- Cel: Przepisz wszystkie poniższe wiersze w całości, przesuwając każdą współrzędną w odpowiedziach o 22. Obrazy pomiń.
____
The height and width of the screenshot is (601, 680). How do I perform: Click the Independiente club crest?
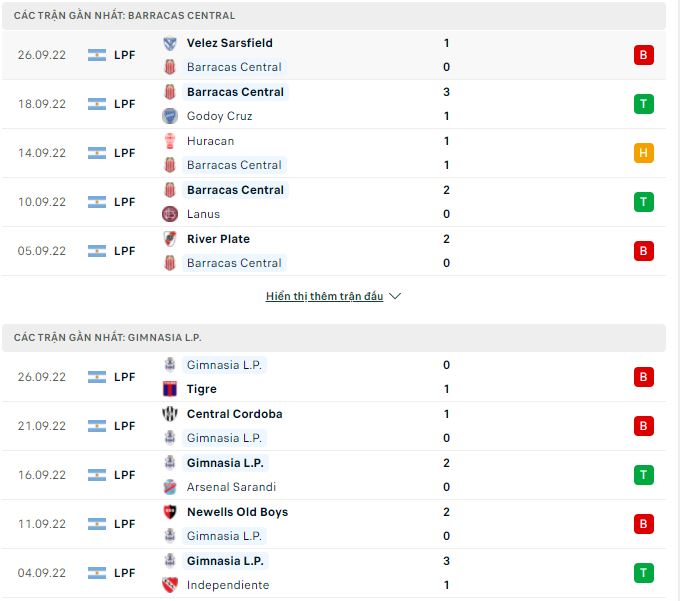(169, 585)
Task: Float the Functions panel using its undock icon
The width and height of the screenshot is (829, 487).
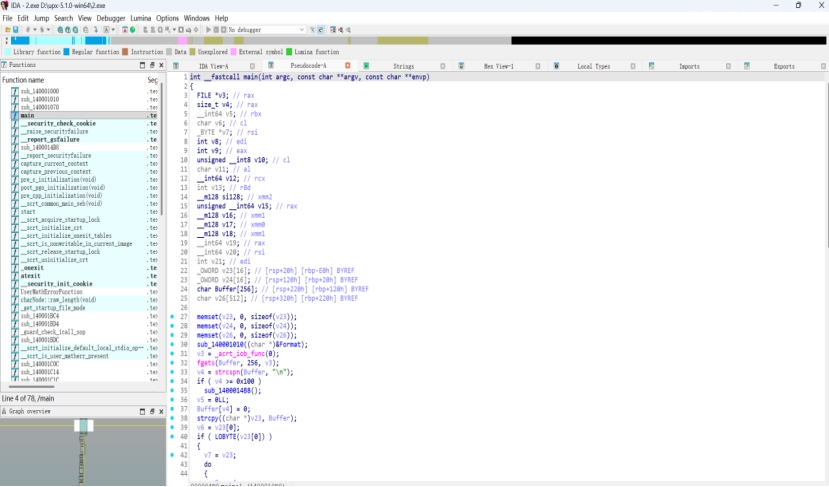Action: (151, 66)
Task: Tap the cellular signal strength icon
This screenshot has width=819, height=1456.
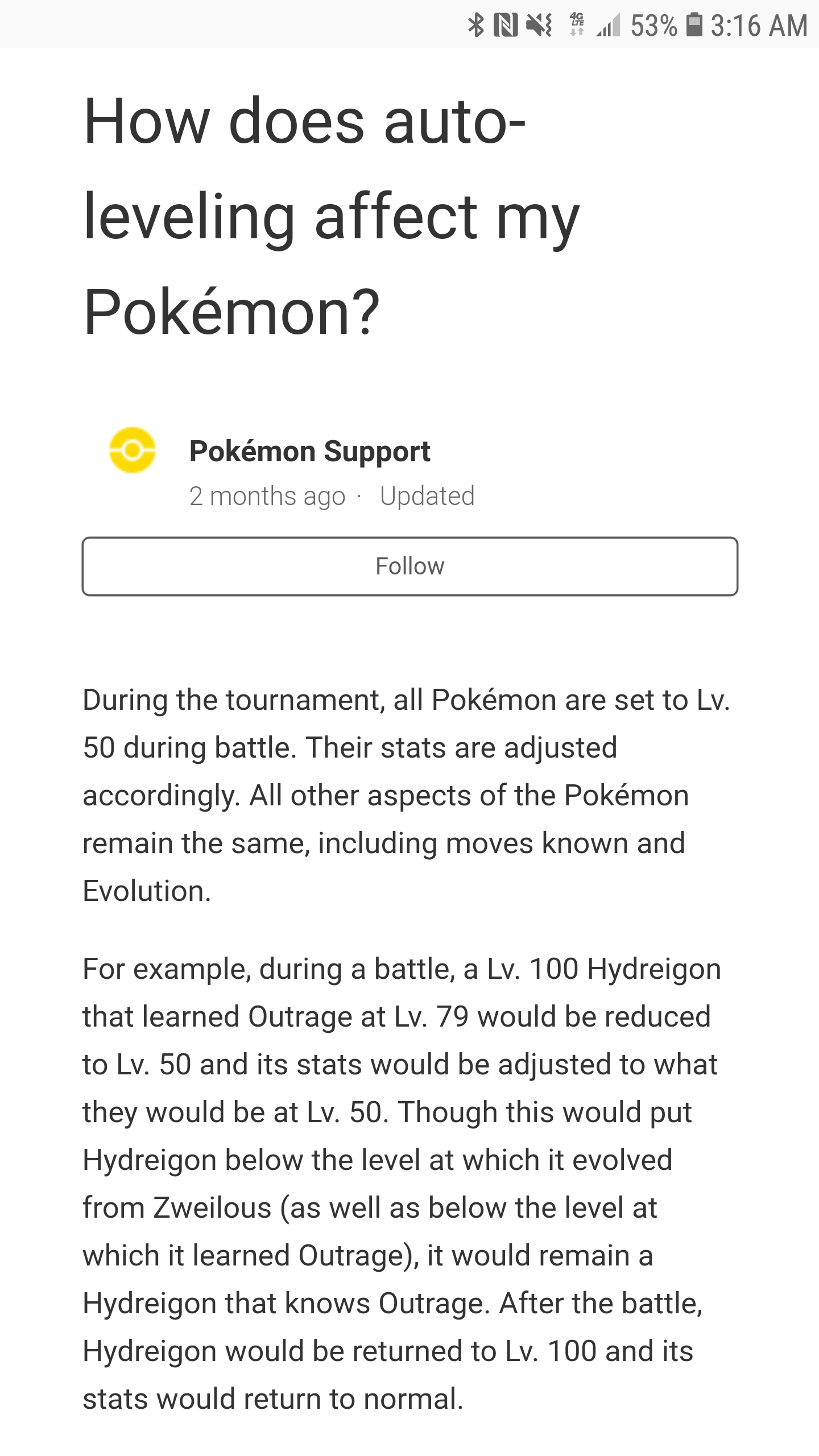Action: [x=608, y=26]
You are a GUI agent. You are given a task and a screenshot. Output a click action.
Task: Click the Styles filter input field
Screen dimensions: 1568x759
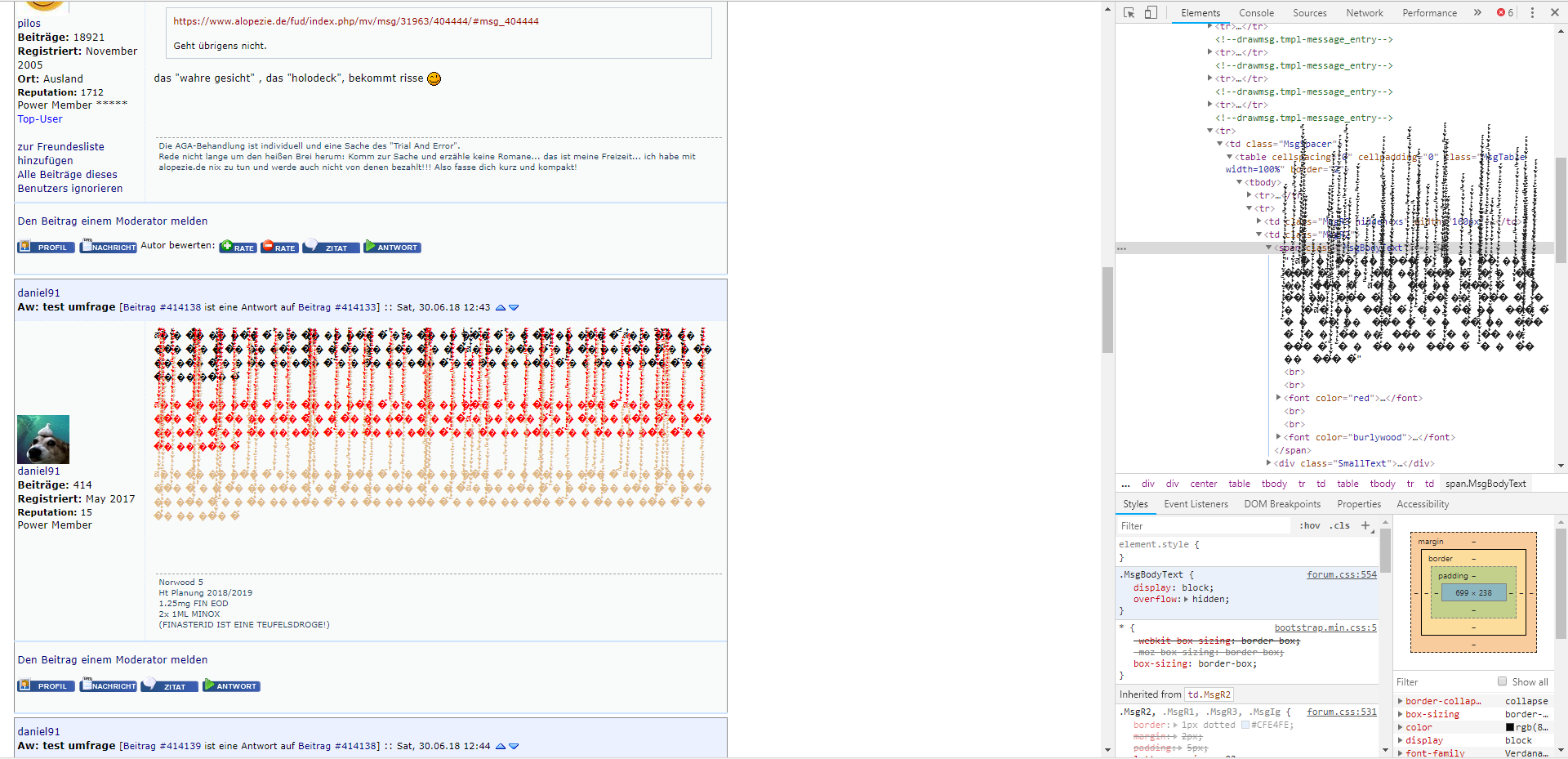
____
- Poprawna odpowiedź:
The height and width of the screenshot is (601, 680). How do I perform: Click the Independiente club crest?
(191, 607)
Task: Float the Functions panel using its undock icon
The width and height of the screenshot is (829, 487).
Action: (173, 88)
Task: Tap the cellular signal strength icon
This screenshot has width=819, height=1456.
Action: [x=630, y=48]
You are a GUI agent. You are given a task and a screenshot. Output a click action.
Task: Click the Styles filter input field
Screen dimensions: 1568x759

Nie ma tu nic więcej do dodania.